Exercise instructions. Once the line containing "You are a computer-use agent. Image" is found, retype it and each line after it through the last entry below, word for word, and nothing else.

[Dataset entries]
[Start of Attachment]

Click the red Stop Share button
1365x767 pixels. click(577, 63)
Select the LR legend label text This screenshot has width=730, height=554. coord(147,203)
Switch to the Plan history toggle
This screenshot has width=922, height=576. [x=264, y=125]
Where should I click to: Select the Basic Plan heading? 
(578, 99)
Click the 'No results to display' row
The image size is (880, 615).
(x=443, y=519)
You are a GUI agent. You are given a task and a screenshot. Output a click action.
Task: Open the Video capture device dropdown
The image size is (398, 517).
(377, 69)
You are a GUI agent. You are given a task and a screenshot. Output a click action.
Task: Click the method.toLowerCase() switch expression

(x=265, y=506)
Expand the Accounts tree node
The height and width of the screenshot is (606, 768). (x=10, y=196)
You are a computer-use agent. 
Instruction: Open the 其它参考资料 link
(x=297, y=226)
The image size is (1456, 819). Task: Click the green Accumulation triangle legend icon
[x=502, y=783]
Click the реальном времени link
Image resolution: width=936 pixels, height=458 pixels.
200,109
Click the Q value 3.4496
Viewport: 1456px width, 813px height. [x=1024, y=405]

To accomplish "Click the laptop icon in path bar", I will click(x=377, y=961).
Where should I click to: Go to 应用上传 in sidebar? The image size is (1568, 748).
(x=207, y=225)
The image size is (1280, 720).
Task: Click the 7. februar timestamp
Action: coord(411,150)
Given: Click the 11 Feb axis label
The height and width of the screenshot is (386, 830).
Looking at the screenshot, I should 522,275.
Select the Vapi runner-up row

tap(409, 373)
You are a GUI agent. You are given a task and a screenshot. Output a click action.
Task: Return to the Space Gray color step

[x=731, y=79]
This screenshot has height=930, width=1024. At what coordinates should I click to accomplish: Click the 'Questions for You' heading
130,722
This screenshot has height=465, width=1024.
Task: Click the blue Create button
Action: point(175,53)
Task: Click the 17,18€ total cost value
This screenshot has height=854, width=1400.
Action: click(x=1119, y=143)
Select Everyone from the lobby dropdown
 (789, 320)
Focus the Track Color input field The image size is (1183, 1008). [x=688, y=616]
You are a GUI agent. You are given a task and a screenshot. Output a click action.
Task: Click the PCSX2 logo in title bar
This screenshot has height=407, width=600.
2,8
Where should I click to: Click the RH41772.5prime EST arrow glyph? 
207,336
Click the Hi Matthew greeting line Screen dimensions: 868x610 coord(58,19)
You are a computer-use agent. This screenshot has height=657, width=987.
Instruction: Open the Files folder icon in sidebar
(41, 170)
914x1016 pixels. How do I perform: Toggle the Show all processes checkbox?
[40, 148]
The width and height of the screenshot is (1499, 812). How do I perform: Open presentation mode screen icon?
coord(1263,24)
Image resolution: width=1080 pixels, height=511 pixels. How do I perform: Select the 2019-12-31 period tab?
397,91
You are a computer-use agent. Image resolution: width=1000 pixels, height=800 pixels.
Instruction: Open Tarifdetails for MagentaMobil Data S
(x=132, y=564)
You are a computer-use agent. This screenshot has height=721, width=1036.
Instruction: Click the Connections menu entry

[End of Attachment]

Exercise result.
You are a computer-use agent. Image resolution: width=1000 pixels, height=800 pixels.
Instruction: Open Tarifdetails for MagentaMobil Data S
(x=132, y=564)
You are a computer-use agent. This screenshot has height=721, width=1036.
Instruction: Click the Connections menu entry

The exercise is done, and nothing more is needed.